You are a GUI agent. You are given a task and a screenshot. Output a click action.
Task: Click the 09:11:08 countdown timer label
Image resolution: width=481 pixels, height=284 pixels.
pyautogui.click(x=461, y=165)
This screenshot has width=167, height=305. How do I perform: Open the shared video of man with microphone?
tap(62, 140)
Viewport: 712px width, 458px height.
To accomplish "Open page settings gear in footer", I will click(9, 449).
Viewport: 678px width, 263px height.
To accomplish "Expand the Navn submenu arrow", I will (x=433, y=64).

==

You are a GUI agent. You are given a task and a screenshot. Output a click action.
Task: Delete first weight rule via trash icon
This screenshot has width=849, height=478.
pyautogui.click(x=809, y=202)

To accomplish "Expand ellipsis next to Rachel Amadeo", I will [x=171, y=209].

==

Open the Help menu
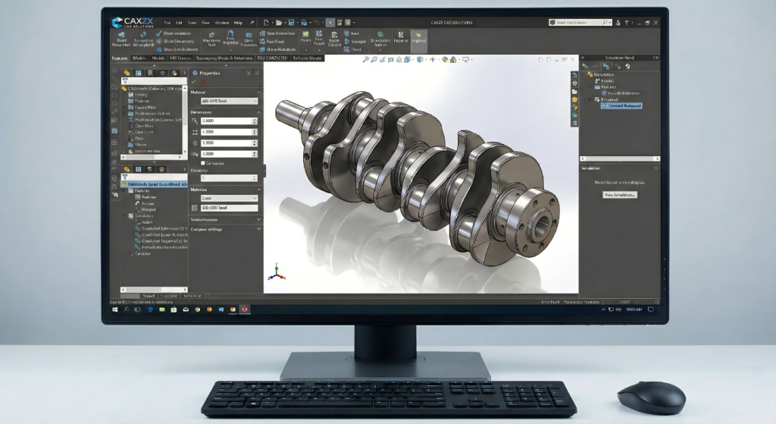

**ABOUT THIS EXERCISE**
If a line in the records above includes the string "Viewport", copy it.

**RESULT**
Viewport: 712px width, 458px height.
Viewport: 678px width, 263px height.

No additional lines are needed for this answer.